Nokia and Apple have settled all litigation related to their intellectual property dispute and have agreed a multi-year patent license, which is believed to include Apple paying hundreds of millions dollars to Nokia in an advance lump payment.
Nokia had sued Apple and it is one of a number of smartphone and network patent battles that had rumbled on between different companies across the industry, involving the likes of BlackBerry, Huawei, Samsung and Ericsson.
“This is a meaningful agreement between Nokia and Apple,” said Maria Varsellona, chief legal officer at Nokia, responsible for Nokia’s patent licensing business. “It moves our relationship with Apple from being adversaries in court to business partners working for the benefit of our customers.”
Under a business collaboration agreement, Nokia will be providing certain network infrastructure products and services to Apple. “We are pleased with this resolution of our dispute and we look forward to expanding our business relationship with Nokia,” said Jeff Williams, Apple's chief operating officer.
Nokia will receive an up-front cash payment from Apple, with additional revenues during the term of the agreement.

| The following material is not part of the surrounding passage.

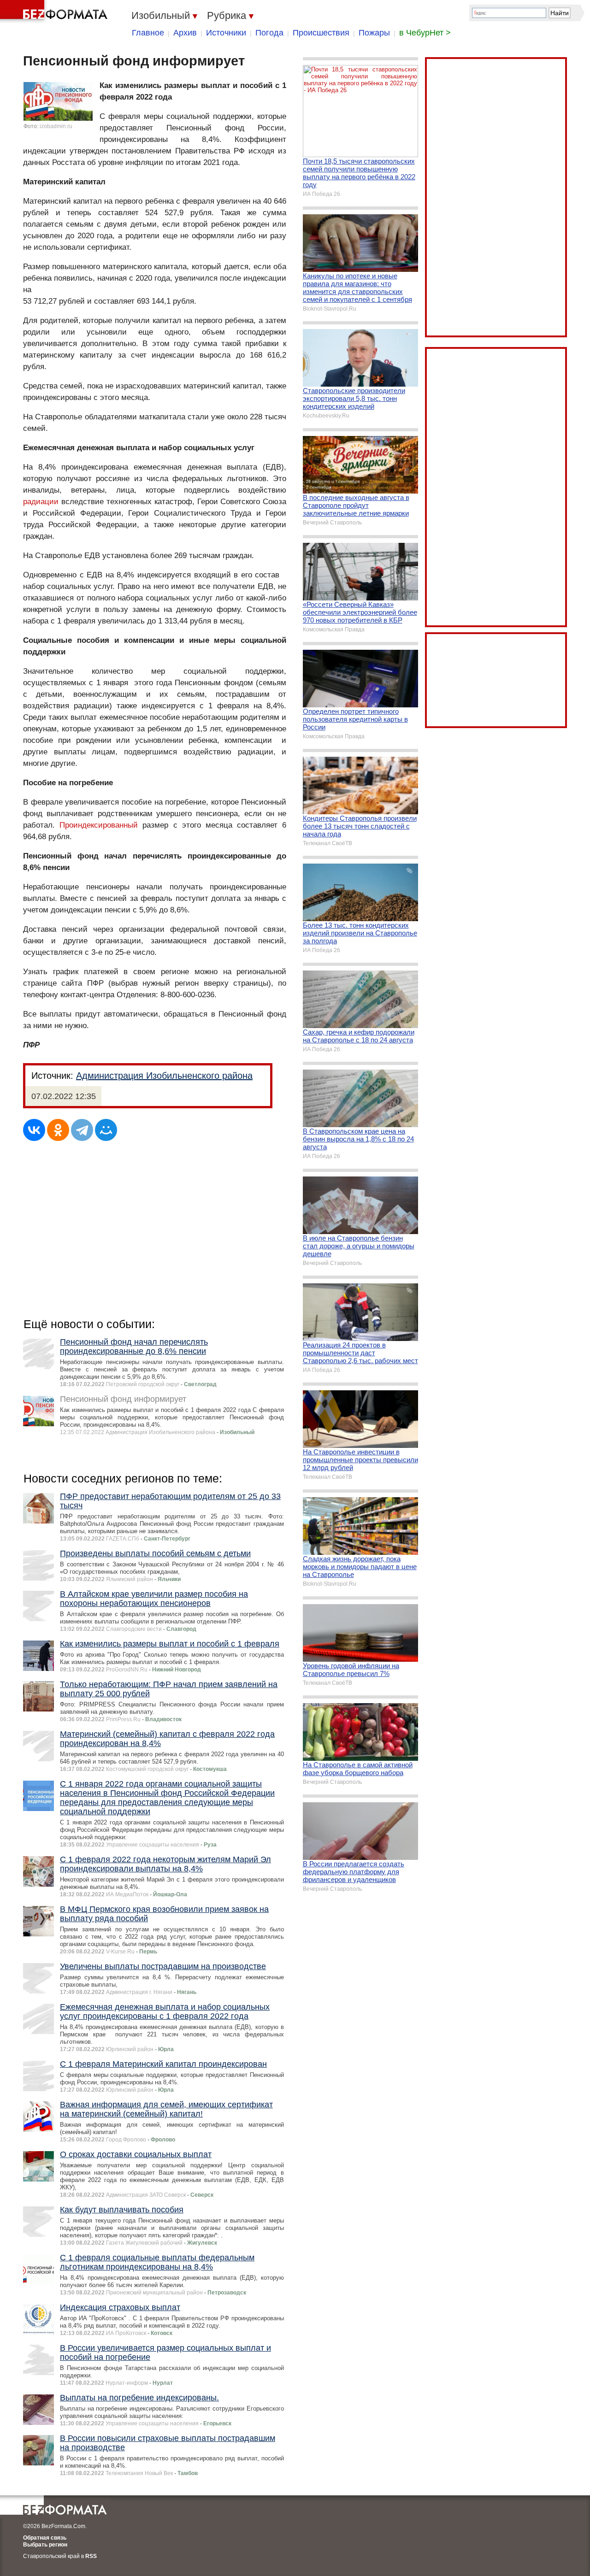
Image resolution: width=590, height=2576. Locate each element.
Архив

In December, Nokia had sued Apple claiming the company had breached 32 technology patents covering displays, user interfaces and video encoding.

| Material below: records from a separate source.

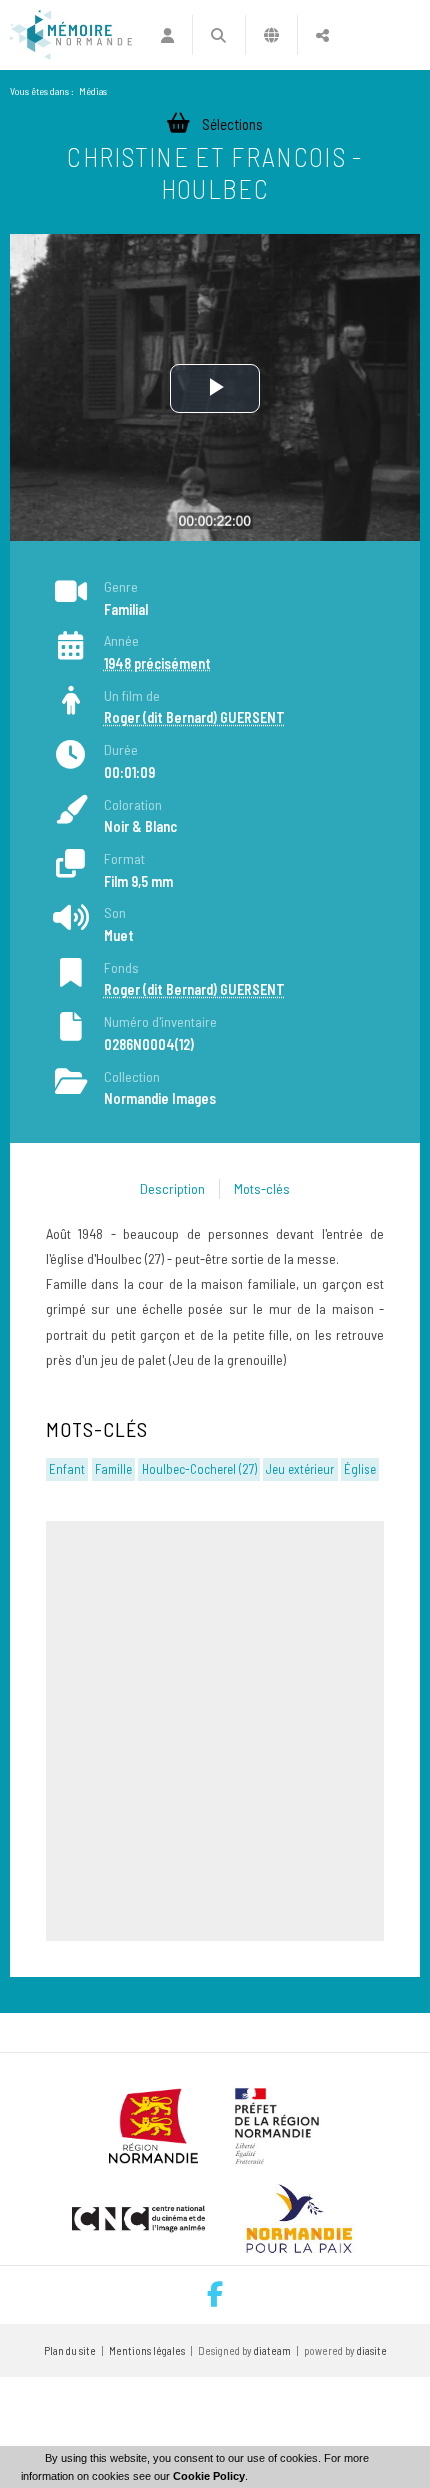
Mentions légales (147, 2350)
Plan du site (70, 2350)
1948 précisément (157, 663)
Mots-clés (262, 1188)
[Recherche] (218, 35)
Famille (113, 1469)
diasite (372, 2350)
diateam (272, 2350)
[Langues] (271, 35)
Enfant (67, 1469)
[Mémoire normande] (71, 35)
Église (360, 1469)
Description (172, 1188)
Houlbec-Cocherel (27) (199, 1469)
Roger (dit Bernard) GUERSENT (194, 717)
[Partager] (322, 35)
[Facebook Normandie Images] (215, 2295)
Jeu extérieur (300, 1469)
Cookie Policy (209, 2476)
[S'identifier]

Earlier this year, Blackberry sued Nokia, claiming the Finnish company contravened almost a dozen patents covering data transmission technologies used in 4G and other types of mobile networks. Blackberry is seeking payment, rather than trying to block Nokia's use of the 11 patents, according to court documents in the US.
Also this year, Huawei phones faced a UK ban after a high court patent ruling. The high court said the Chinese networks hardware and gadget maker must reach a licensing deal with Unwired Planet or face a UK phone sales ban. Unwired Planet controls thousands of patents once owned by Ericsson.
At the same time, a court in China ordered that Samsung had to pay Huawei almost $12m in compensation for the infringement of its smartphone patents. Some of the technology in question is said to have been used in Samsung lines including the Galaxy S7 phone.